The Basics of Getting Better
Please tell us about your work as a Character Designer.
My work as a Character Designer is about finding the desired character for a specific project. It involves a lot of study, practice and finding inspiration every day. Every character I create has to be thoroughly designed, following various steps to achieve the desired goal. This doesn't mean it is appealing or attractive to everyone but it has a certain amount of study and research around the character, so the drawing holds a solid base that could express its own story behind him.
What have been your ventures concerning Concept Art?
I worked for three studios (Zebu Animation, Navegante Entertainment, Revolving Games) doing concept art. I did some character/creature designs and prop designs. The themes were from sci-fi to fantasy and even mixed sometimes.
Is your work process for both the same or how does it differ?
It's different. For animation, the main purpose of the character is the story. So, there are a lot of expressive drawings (poses, facial expressions) that describe how the character is and how it fits into the story. On the other hand, a character for a video game is more about a functional approach. It has to be created with that premise from scratch. How the character is going to look on the screen; its movements during the game; how it will jump, run, etc. There is an interaction between the gamer and the character that must be considered while designing it.
You have to understand the basic concepts of drawing.
What are the essential skills you to master for these disciplines?

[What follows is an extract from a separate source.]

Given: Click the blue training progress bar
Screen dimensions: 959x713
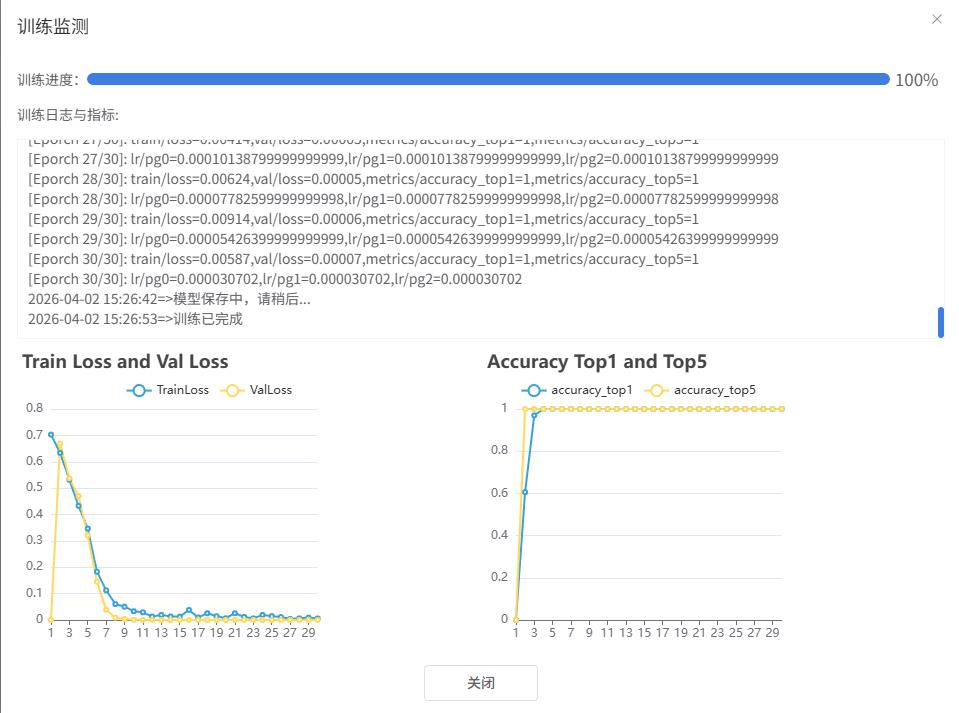Looking at the screenshot, I should (488, 79).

Drawing, drawing and drawing. You have to understand the basic concepts of drawing. Namely line, shadow, light, volume, shape, anatomy, shape language, gesture, drawing and so on. It requires a lot of studies, exercises and bad drawings. The main objective is to understand. Every line that is placed on a piece of paper has to have a message; a meaning and a purpose. So, you have to be very precise on how to construct a character from the first line. Also, it is very important to know about composition because that is what will help you tell a story about the character you are designing and thus create a connection with the audience.
Briefly highlight what kind of work have you been doing for animation studios?
I've worked with studios, designing characters for sci-fi games, fantasy books, superheroes for Feature films/TV Series and avatars for commercial brands. That is the beauty of this job. You get the chance to explore different worlds and unleash all your imagination in collaboration with other people.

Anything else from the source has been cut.